----- Material fornecido -----
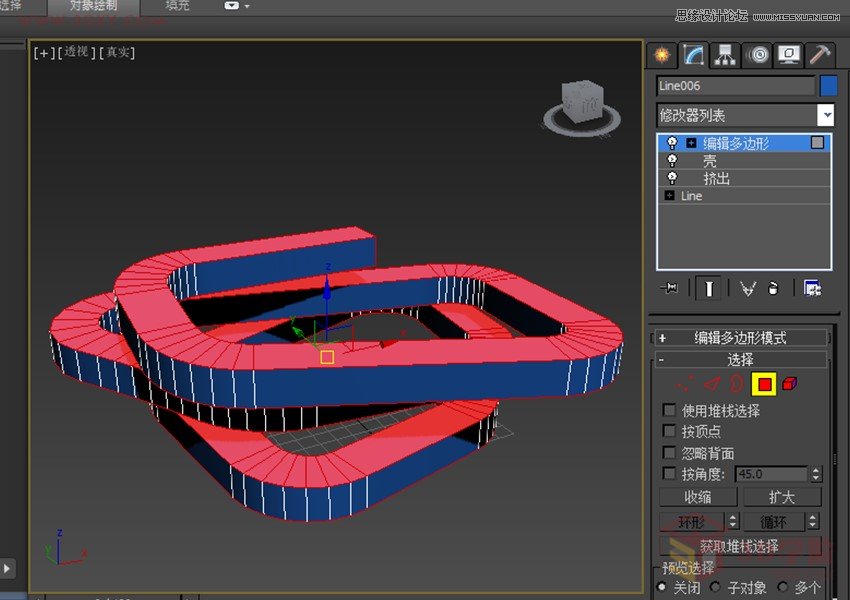Open the Hierarchy command panel
This screenshot has width=850, height=600.
[x=725, y=55]
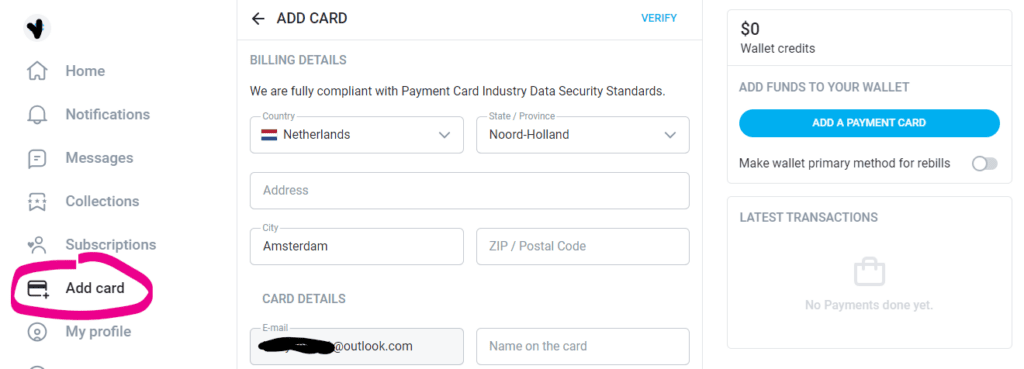Open Collections bookmark icon
The width and height of the screenshot is (1024, 369).
coord(37,201)
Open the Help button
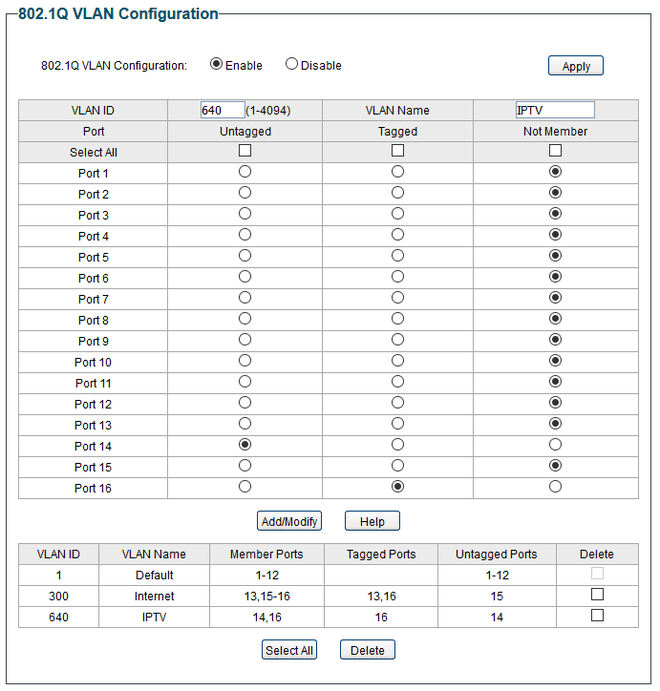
-----
> [Seu objetivo]: Copie todos os registros acima, linha por linha e sem nenhuma alteração, deixando as imagens de fora da resposta.

> [Resposta do exercício]:
Open the Hierarchy command panel
This screenshot has width=850, height=600.
[x=725, y=55]
Open Collections bookmark icon
The width and height of the screenshot is (1024, 369).
coord(37,201)
Open the Help button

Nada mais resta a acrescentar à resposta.